Но Санёк, вдоволь начесавшись языком, умолкал, и тогда боль уходила из глаз Григория, а лицо принимало прежнее веселое выражение.
     Однажды подскочил он ко мне радостный и взъерошенный. «Представляешь! - быстро заговорил он, и глаза его радостно засветились, - я сейчас запустил Галине руку в карман и почувствовал её бедро мягкое и тёплое, как булка хлеба. На мой недоуменный вопрос, зачем он так это сделал?  Григорий, пряча улыбку в густых пшеничного цвета усах, довольно отвечал: «Надо же ей дать почувствовать, что она женщина. Наверное, это у меня наследственное, - немного погодя, со вздохом сказал он, - вон мой отец, так он не мог пропустить не одной юбки, из за этого с ним случались большие неприятности в городе, большие».
     Ещё немного помолчав, Григорий принялся за работу. А работать он умел. Иногда он так уходил в неё с головой, что даже забывал о перекурах. За это начальство его ценило.
Но иногда он срывался.

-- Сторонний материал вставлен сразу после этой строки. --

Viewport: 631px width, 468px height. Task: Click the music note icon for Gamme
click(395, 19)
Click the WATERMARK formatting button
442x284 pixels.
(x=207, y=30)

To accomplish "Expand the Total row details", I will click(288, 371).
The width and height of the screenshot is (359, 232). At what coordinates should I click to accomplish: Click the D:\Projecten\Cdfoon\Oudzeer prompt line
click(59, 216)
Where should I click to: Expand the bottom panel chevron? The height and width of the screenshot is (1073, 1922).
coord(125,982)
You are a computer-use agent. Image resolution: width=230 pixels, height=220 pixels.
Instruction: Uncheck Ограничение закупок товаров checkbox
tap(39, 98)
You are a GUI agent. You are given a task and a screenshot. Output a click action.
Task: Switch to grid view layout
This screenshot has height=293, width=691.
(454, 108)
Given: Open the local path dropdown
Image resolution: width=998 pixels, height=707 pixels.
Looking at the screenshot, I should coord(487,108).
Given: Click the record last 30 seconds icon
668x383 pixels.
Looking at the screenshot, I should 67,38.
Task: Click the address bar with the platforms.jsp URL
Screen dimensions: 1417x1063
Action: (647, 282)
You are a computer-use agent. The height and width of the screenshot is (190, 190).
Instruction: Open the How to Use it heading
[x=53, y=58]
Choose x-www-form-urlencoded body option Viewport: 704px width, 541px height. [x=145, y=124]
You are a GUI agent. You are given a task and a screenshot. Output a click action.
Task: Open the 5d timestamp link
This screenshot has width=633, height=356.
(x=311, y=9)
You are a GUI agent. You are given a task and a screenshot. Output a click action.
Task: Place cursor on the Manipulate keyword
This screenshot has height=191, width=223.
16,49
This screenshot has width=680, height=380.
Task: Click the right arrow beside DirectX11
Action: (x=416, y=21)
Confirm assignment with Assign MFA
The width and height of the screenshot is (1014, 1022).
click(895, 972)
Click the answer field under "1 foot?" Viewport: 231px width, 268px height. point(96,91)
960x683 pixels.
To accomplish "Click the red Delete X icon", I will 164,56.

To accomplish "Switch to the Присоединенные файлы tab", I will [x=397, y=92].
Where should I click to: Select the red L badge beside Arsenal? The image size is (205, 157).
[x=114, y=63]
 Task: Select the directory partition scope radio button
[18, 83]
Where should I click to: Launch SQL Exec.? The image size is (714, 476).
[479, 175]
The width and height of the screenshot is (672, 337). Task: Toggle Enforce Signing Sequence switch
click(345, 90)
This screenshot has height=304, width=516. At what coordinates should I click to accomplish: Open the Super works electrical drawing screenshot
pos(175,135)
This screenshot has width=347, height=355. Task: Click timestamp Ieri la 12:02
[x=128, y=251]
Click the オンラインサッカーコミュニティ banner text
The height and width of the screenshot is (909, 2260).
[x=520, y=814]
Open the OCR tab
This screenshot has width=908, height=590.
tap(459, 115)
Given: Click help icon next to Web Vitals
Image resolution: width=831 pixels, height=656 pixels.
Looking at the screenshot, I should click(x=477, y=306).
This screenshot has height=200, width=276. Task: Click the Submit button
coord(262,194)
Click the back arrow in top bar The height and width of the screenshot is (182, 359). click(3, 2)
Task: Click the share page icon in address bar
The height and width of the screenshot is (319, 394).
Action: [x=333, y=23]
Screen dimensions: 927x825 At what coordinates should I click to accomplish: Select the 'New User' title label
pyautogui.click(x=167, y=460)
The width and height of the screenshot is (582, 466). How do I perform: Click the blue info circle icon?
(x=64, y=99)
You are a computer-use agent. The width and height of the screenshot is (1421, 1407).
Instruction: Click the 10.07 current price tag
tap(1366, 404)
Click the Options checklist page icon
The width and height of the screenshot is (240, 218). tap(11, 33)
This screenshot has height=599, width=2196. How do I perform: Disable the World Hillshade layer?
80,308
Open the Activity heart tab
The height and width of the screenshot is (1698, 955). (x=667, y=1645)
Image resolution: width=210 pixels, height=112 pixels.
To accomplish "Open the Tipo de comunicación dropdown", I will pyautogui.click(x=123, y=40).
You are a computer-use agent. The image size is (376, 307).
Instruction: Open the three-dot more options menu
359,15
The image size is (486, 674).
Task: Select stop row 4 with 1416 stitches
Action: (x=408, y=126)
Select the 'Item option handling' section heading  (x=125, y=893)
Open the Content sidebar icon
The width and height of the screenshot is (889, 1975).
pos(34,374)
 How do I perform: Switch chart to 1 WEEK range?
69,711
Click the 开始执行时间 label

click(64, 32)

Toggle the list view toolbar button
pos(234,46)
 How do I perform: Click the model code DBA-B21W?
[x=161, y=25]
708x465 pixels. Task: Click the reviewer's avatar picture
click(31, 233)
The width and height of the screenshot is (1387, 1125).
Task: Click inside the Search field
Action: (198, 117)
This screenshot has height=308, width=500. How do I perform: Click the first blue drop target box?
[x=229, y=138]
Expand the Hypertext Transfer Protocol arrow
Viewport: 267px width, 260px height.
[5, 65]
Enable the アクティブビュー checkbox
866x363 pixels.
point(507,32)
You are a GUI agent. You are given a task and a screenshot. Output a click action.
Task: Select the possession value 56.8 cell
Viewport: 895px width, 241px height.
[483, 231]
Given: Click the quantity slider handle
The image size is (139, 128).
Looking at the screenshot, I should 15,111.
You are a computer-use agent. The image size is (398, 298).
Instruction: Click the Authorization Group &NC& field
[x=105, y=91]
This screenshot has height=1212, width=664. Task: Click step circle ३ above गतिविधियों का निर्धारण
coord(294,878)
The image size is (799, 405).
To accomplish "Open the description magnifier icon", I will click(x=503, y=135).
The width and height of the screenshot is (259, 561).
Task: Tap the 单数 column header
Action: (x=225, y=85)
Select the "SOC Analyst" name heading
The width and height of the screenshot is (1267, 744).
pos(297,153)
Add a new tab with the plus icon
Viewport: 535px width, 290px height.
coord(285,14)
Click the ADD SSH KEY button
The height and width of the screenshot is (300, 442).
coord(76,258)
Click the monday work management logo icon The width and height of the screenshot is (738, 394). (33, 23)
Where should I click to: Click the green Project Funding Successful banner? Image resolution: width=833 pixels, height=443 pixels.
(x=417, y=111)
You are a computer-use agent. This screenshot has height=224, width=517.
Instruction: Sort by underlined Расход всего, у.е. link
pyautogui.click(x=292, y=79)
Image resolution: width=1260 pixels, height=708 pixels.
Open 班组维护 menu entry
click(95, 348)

Неожиданно на него накатывала, необъяснимая ни одному западному человеку, но так понятная русскому, какая-то угрюмая, дикая тоска и он уходил в запой.
     Пил он по-чёрному, его опухшая от слёз, простоволосая жена не успевала бегать в киоск, и батарея зелёных пустых бутылок росла и росла, заполняя пространство его и так небольшой кухни. В такие минуты он, обычно, кроткий и тихий становился зверь зверем, и даже его взрослые сыновья опасались попадаться к нему под руку.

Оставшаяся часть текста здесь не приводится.